Pointing records for text and elements:
______

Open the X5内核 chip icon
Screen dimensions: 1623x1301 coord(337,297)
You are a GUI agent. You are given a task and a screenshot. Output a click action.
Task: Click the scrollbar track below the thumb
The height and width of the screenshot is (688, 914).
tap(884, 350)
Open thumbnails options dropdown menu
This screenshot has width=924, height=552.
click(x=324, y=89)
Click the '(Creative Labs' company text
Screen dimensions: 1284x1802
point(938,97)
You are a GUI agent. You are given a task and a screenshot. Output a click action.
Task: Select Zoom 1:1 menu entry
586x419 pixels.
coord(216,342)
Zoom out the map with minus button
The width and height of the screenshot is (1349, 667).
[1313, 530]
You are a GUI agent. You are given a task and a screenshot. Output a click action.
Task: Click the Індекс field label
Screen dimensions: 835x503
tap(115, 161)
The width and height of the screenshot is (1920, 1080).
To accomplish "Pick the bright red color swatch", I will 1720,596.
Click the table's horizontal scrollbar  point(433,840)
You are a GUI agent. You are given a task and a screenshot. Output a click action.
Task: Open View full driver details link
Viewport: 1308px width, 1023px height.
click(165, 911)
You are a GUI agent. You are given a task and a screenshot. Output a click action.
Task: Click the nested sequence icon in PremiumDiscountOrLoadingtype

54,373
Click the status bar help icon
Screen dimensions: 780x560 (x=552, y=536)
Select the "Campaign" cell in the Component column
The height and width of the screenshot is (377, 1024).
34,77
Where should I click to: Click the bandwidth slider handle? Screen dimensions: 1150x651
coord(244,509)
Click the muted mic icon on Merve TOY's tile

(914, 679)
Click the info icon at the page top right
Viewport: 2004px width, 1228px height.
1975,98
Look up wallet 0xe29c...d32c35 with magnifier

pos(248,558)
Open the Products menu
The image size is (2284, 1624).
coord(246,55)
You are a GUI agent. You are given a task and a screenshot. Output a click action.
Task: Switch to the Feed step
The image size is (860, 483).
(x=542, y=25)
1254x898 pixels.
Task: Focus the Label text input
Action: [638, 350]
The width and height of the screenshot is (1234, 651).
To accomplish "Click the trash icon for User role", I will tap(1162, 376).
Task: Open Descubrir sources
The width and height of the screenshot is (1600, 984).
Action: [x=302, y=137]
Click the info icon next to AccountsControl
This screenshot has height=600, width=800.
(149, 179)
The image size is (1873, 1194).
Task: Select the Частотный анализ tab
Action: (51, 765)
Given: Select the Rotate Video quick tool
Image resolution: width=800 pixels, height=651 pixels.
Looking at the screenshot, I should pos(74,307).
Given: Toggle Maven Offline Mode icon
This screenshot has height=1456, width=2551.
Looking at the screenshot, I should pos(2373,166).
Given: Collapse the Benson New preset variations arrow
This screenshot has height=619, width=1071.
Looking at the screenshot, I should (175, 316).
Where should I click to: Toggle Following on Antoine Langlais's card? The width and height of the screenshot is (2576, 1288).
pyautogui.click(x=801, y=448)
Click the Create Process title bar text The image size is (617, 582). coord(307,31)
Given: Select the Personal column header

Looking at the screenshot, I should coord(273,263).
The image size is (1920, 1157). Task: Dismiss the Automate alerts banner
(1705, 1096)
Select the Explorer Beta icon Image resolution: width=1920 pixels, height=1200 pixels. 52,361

______

## Exercise brief
Please rewrite the material from the line with "Where should I click to: Toggle" to the line with "Click the Create", swapping "Following" for "Follow" and keeping everything else the same. Give only those lines.

## Exercise answer
Where should I click to: Toggle Follow on Antoine Langlais's card? The width and height of the screenshot is (2576, 1288).
pyautogui.click(x=801, y=448)
Click the Create Process title bar text The image size is (617, 582). coord(307,31)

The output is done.